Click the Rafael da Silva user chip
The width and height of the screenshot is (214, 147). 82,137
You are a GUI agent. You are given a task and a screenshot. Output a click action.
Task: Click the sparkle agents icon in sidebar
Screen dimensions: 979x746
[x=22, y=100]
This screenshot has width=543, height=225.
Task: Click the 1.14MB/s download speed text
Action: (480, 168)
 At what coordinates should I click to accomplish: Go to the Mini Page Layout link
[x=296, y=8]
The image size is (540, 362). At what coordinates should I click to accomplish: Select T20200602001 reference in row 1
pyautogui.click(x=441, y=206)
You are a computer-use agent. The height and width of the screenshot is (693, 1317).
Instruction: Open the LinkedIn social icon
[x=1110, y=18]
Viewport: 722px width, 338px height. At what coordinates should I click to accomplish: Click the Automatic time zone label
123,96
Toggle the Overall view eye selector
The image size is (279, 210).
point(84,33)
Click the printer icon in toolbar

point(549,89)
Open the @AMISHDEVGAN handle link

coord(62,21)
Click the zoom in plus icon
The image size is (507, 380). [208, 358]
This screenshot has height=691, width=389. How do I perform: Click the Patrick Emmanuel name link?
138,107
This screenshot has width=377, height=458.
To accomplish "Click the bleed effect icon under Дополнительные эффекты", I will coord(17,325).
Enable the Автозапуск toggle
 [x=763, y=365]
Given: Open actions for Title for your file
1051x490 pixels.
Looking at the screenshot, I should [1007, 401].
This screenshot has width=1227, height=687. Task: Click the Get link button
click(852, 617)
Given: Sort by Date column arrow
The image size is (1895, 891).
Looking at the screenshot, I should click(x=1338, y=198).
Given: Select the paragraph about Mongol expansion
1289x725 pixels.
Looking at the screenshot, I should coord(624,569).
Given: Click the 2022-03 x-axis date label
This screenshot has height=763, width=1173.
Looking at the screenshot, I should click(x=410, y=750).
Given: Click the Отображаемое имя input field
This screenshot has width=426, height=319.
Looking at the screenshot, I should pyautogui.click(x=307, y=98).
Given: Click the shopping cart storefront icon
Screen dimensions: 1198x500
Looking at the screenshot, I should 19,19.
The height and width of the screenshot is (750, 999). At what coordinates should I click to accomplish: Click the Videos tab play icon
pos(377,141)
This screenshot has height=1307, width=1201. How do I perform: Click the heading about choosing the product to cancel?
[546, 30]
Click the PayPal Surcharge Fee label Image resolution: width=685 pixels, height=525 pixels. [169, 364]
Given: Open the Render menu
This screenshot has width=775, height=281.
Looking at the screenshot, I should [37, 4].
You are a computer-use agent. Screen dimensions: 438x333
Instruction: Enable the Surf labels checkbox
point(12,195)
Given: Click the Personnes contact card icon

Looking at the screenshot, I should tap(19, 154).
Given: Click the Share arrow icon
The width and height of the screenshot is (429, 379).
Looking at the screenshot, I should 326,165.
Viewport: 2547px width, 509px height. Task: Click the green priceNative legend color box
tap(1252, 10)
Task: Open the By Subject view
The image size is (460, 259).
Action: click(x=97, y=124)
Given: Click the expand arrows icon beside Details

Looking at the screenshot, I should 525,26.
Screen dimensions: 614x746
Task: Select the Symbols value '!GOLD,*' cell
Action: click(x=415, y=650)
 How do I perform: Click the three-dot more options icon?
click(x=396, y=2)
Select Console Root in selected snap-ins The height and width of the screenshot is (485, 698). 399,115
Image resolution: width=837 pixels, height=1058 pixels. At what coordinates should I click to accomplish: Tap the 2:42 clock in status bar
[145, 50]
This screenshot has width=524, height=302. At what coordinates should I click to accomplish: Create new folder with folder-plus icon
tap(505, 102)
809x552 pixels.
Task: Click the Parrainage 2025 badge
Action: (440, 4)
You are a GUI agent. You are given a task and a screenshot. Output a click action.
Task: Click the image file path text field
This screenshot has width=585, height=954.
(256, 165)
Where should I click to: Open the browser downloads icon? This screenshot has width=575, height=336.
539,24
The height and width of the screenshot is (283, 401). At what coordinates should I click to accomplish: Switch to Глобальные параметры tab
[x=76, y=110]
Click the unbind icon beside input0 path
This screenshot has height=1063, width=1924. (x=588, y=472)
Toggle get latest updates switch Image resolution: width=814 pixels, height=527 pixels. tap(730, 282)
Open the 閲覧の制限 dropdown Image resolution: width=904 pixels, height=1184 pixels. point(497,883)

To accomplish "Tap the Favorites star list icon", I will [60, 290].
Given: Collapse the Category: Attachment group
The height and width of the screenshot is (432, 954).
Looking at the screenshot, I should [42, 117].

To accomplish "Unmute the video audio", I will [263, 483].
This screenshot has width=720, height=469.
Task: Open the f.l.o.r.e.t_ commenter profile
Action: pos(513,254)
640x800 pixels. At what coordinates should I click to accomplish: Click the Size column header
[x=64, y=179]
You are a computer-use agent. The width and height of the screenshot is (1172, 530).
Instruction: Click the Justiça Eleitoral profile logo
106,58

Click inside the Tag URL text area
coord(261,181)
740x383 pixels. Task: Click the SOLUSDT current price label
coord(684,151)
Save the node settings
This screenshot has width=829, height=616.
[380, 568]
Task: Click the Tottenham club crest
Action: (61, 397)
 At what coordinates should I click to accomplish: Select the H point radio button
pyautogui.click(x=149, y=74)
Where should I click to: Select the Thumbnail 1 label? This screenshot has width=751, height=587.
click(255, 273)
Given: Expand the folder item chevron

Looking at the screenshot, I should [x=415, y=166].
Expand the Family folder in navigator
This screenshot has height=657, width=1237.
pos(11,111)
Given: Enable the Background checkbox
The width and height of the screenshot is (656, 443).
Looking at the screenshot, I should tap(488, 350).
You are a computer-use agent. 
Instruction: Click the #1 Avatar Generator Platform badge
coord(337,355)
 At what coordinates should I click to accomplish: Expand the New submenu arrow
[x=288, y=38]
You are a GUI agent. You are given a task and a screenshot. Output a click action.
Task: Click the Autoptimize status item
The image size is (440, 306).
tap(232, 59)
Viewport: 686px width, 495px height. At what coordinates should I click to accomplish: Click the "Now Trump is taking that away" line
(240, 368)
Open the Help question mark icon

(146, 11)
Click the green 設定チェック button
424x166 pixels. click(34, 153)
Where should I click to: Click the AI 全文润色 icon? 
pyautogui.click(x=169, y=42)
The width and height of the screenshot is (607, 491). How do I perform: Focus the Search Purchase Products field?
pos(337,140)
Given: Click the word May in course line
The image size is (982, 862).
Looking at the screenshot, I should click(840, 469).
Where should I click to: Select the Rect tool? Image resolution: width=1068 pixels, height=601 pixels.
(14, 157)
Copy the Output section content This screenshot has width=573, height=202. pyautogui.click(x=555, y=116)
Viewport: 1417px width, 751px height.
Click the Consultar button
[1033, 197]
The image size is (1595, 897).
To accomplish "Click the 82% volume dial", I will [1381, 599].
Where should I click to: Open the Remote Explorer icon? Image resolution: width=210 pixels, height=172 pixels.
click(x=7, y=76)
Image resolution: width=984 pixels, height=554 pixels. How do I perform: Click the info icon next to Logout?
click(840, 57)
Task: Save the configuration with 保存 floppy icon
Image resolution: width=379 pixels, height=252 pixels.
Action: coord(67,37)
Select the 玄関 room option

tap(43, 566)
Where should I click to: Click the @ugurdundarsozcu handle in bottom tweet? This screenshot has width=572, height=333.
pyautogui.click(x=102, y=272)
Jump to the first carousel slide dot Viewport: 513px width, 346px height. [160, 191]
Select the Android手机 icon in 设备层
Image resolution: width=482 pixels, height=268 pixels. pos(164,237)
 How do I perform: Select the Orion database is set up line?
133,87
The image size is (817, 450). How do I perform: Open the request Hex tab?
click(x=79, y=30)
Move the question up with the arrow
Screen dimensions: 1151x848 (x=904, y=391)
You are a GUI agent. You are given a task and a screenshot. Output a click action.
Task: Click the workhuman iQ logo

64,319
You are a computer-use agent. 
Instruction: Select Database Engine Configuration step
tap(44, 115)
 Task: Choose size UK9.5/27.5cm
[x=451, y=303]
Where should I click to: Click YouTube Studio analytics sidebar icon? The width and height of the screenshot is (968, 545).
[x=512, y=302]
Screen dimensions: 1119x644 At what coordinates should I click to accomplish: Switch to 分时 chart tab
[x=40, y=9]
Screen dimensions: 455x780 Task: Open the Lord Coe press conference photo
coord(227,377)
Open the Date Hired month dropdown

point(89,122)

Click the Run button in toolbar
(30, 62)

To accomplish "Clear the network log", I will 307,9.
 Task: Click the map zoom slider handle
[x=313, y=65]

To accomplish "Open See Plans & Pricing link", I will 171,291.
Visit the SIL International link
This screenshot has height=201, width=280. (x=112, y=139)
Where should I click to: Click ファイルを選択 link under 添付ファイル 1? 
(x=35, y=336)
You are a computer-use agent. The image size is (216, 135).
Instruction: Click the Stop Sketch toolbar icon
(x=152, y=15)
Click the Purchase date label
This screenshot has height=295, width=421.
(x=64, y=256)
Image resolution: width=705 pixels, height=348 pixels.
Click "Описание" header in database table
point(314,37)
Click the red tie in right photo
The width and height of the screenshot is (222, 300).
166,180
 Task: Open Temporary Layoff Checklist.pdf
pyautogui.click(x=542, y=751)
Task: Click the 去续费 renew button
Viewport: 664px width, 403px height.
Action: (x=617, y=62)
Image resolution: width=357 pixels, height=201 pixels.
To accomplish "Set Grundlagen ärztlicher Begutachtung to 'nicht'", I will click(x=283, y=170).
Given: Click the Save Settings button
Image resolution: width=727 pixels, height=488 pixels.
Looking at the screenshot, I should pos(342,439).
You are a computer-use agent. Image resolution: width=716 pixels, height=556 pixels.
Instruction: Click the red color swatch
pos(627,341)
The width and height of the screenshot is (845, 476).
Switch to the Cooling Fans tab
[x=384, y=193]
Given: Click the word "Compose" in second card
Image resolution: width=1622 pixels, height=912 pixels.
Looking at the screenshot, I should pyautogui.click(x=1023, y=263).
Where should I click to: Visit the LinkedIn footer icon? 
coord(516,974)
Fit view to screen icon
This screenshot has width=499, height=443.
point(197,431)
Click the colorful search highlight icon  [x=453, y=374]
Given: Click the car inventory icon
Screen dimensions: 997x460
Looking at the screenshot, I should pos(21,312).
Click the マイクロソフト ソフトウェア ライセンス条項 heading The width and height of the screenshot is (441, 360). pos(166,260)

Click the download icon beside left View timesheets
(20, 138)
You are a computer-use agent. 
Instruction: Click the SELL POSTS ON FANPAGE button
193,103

------------------------------------------------------------

Set exercise: Put the lines of the data above, from the line with "Enable the Автозапуск toggle" to the line with "Looking at the screenshot, I should click(x=1338, y=198).", into a JSON list of strings with one string per line. Skip any blank lines.

Response:
[
  "Enable the Автозапуск toggle",
  " [x=763, y=365]",
  "Given: Open actions for Title for your file",
  "1051x490 pixels.",
  "Looking at the screenshot, I should [1007, 401].",
  "This screenshot has width=1227, height=687. Task: Click the Get link button",
  "click(852, 617)",
  "Given: Sort by Date column arrow",
  "The image size is (1895, 891).",
  "Looking at the screenshot, I should click(x=1338, y=198)."
]